Registrar para advertir: parteiras

Maria dos Prazeres de Souza tem 80 anos e realiza partos desde os 17 anos, assim como sua mãe e sua avó faziam. E ela tem mãos de anjo: já auxiliou mais de 5 mil partos sem nenhuma morte.

É difícil perceber a importância de parteiras quando se mora em uma cidade repleta de hospitais. Mas estas mulheres são rainhas em lugares longe de tudo e de todos. E é por causa delas que as mães dão à luz a um bebê vivo e continuam vivas. No entanto, este ofício está ameaçado pela expansão das casas de saúde. Como forma de se adaptar, muitas delas se tornam enfermeiras e carregam as suas práticas tradicionais consigo.

Alerta através da arte

As antropólogas Júlia Morim e Sumaia Vieira, a psicóloga Dan Gayoso e o fotógrafo Eduardo Queiroga, se juntaram para registrar a vida e o trabalho dessas rainhas, para que suas histórias originadas do sertão chegam no urbano que chamem atenção.

Esta união deu a luz ao livro Cordão, que retrata o cotidiano das parteiras através de fotografias  e relatos pessoais. As mulheres aparecem caminhando por paisagens áridas, abastecendo fogões a lenha, descansando em redes e participando de cerimônias religiosas. O livro abrange muito mais do que “partos”. Ele mergulha de cabeça na vida destas pessoas para contar as suas histórias que carregam tradição.

“Meu objeto não era o nascimento. Queria entender quem são as parteiras e como vivem. Elas têm outras profissões e são donas de casa. Via de regra, não recebem nada por acompanhar os partos, mas se tornam líderes em suas comunidades, desempenhando, muitas vezes, os papéis de juíza, psicóloga e assistente social entre as famílias”, revela o Fotógrafo.

Para estas mulheres, ser parteira é uma missão, é um dom divino que foi lhes dado para salvar vidas. Elas respeitam o tempo de cada mãe, as escutam e decidem em conjunto o momento certo.

“Elas estão à frente de seu tempo, várias já têm mais de 80 anos, e praticam a sororidade desde muito antes de o termo virar moda. Elas superam o cansaço de uma rotina exaustiva e contrariam a opinião dos maridos para ajudar outras mulheres nesse momento de vulnerabilidade”, conta a Antropóloga Julia.
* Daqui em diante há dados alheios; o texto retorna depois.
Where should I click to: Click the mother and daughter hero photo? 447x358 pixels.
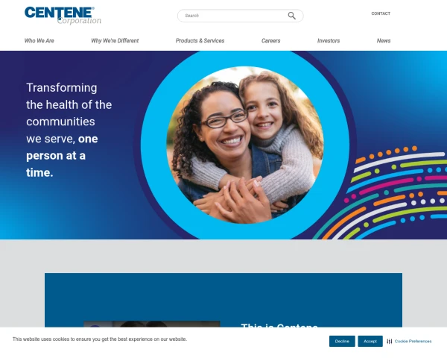pyautogui.click(x=245, y=145)
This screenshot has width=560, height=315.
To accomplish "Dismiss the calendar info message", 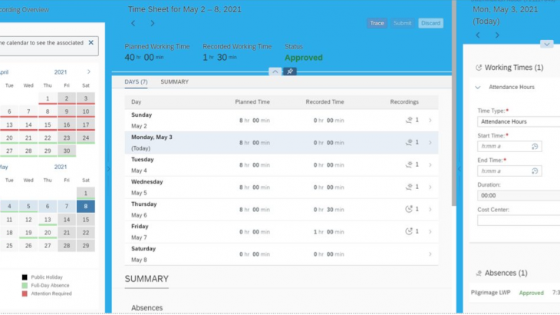I will pyautogui.click(x=91, y=42).
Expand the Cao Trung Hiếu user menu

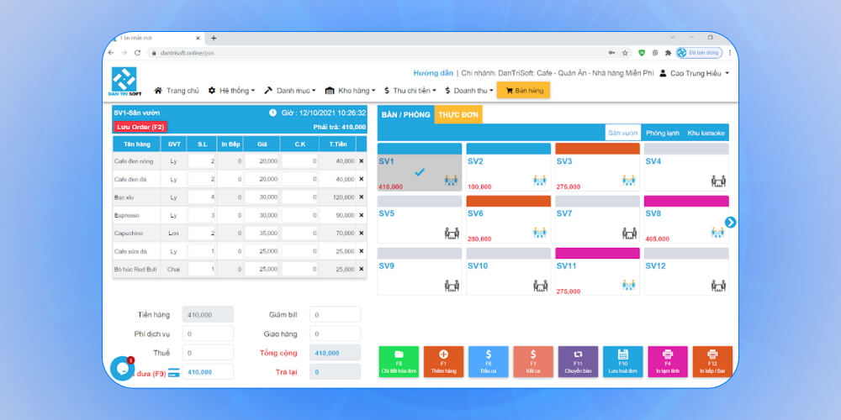click(x=694, y=73)
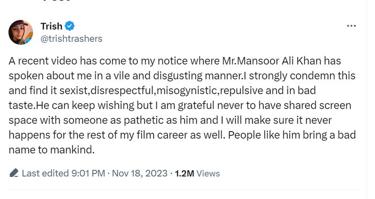Click the pencil edit-history icon
This screenshot has width=375, height=199.
click(x=14, y=173)
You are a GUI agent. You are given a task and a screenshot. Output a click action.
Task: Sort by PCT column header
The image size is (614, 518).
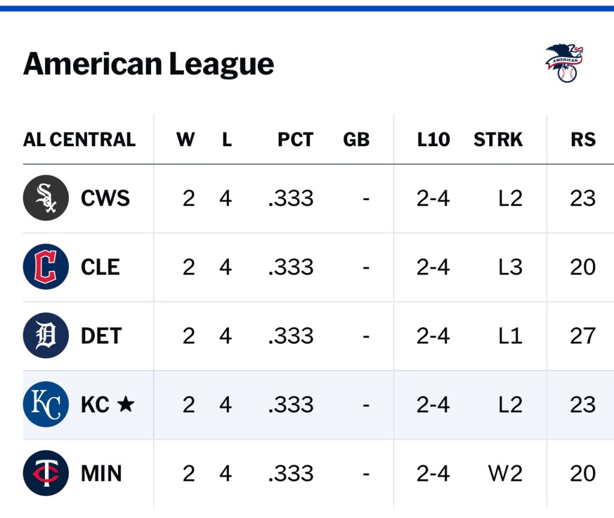(295, 140)
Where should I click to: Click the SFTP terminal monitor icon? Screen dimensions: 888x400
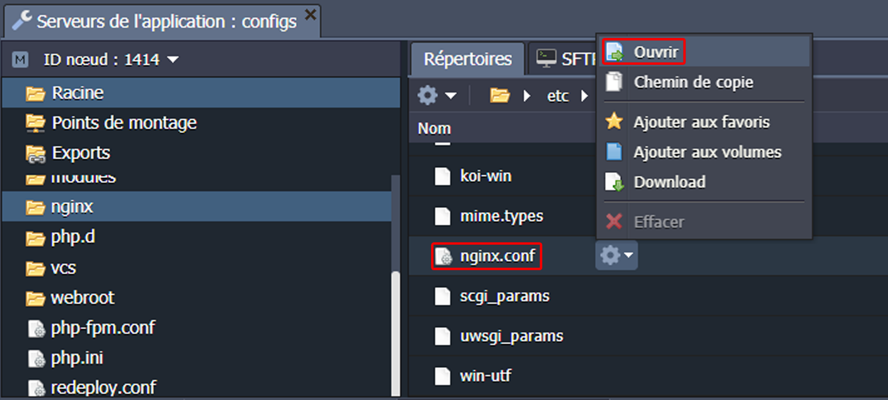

Como o conhecimento das parteiras sempre foi transmitido oralmente, os registros escritos, fotográficos e audiovisuais recolhidos pelos pesquisadores estão sendo utilizados em um pedido oficial ao governo para que reconheça o ofício como patrimônio cultural nacional. Para as parteiras, a proposta é a valorização do trabalho de toda uma vida e, para a sociedade, um lembrete de que o cuidado e a atenção no atendimento às mulheres na hora do parto são valores que não podem ser perdidos com o tempo.